─── DATA LISTING

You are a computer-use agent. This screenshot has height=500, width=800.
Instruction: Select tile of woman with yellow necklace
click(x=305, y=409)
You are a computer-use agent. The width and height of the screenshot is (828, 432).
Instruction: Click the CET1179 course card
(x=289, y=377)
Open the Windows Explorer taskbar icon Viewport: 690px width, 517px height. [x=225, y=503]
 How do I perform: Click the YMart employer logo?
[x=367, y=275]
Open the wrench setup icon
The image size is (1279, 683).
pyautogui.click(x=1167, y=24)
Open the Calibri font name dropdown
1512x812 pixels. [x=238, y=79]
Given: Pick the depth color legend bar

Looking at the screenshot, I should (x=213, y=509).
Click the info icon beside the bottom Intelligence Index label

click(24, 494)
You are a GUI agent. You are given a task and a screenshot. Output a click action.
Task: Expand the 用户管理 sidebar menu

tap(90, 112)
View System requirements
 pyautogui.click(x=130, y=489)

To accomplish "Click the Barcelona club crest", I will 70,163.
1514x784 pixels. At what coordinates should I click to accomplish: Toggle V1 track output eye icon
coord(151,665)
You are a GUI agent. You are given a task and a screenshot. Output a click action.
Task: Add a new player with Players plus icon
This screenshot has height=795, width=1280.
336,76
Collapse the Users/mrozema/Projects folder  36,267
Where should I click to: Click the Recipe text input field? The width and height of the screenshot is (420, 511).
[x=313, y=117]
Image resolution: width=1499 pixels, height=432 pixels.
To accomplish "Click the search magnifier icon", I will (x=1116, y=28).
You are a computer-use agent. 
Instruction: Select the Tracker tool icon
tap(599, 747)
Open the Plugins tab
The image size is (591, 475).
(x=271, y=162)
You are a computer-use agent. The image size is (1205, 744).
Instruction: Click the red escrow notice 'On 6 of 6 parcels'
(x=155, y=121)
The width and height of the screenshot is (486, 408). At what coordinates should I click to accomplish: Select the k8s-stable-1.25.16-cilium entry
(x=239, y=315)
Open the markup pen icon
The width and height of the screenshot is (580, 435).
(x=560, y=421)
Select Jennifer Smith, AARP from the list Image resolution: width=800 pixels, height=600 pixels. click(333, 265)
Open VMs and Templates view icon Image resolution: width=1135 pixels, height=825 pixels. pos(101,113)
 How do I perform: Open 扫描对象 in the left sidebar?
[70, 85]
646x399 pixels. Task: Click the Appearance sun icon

──────

> WHAT YOU NEED TO DO
What is needed is an exact transcription of every record above.

> RESPONSE BOX
You are a computer-use agent. This screenshot has height=500, width=800.
Instruction: Select tile of woman with yellow necklace
click(x=305, y=409)
You are a computer-use agent. The width and height of the screenshot is (828, 432).
Instruction: Click the CET1179 course card
(x=289, y=377)
Open the Windows Explorer taskbar icon Viewport: 690px width, 517px height. [x=225, y=503]
 How do I perform: Click the YMart employer logo?
[x=367, y=275]
Open the wrench setup icon
The image size is (1279, 683).
pyautogui.click(x=1167, y=24)
Open the Calibri font name dropdown
1512x812 pixels. [x=238, y=79]
Given: Pick the depth color legend bar

Looking at the screenshot, I should (x=213, y=509).
Click the info icon beside the bottom Intelligence Index label

click(24, 494)
You are a GUI agent. You are given a task and a screenshot. Output a click action.
Task: Expand the 用户管理 sidebar menu

tap(90, 112)
View System requirements
 pyautogui.click(x=130, y=489)

To accomplish "Click the Barcelona club crest", I will 70,163.
1514x784 pixels. At what coordinates should I click to accomplish: Toggle V1 track output eye icon
coord(151,665)
You are a GUI agent. You are given a task and a screenshot. Output a click action.
Task: Add a new player with Players plus icon
This screenshot has height=795, width=1280.
336,76
Collapse the Users/mrozema/Projects folder  36,267
Where should I click to: Click the Recipe text input field? The width and height of the screenshot is (420, 511).
[x=313, y=117]
Image resolution: width=1499 pixels, height=432 pixels.
To accomplish "Click the search magnifier icon", I will (x=1116, y=28).
You are a computer-use agent. 
Instruction: Select the Tracker tool icon
tap(599, 747)
Open the Plugins tab
The image size is (591, 475).
(x=271, y=162)
You are a computer-use agent. The image size is (1205, 744).
Instruction: Click the red escrow notice 'On 6 of 6 parcels'
(x=155, y=121)
The width and height of the screenshot is (486, 408). At what coordinates should I click to accomplish: Select the k8s-stable-1.25.16-cilium entry
(x=239, y=315)
Open the markup pen icon
The width and height of the screenshot is (580, 435).
(x=560, y=421)
Select Jennifer Smith, AARP from the list Image resolution: width=800 pixels, height=600 pixels. click(333, 265)
Open VMs and Templates view icon Image resolution: width=1135 pixels, height=825 pixels. pos(101,113)
 How do I perform: Open 扫描对象 in the left sidebar?
[70, 85]
646x399 pixels. Task: Click the Appearance sun icon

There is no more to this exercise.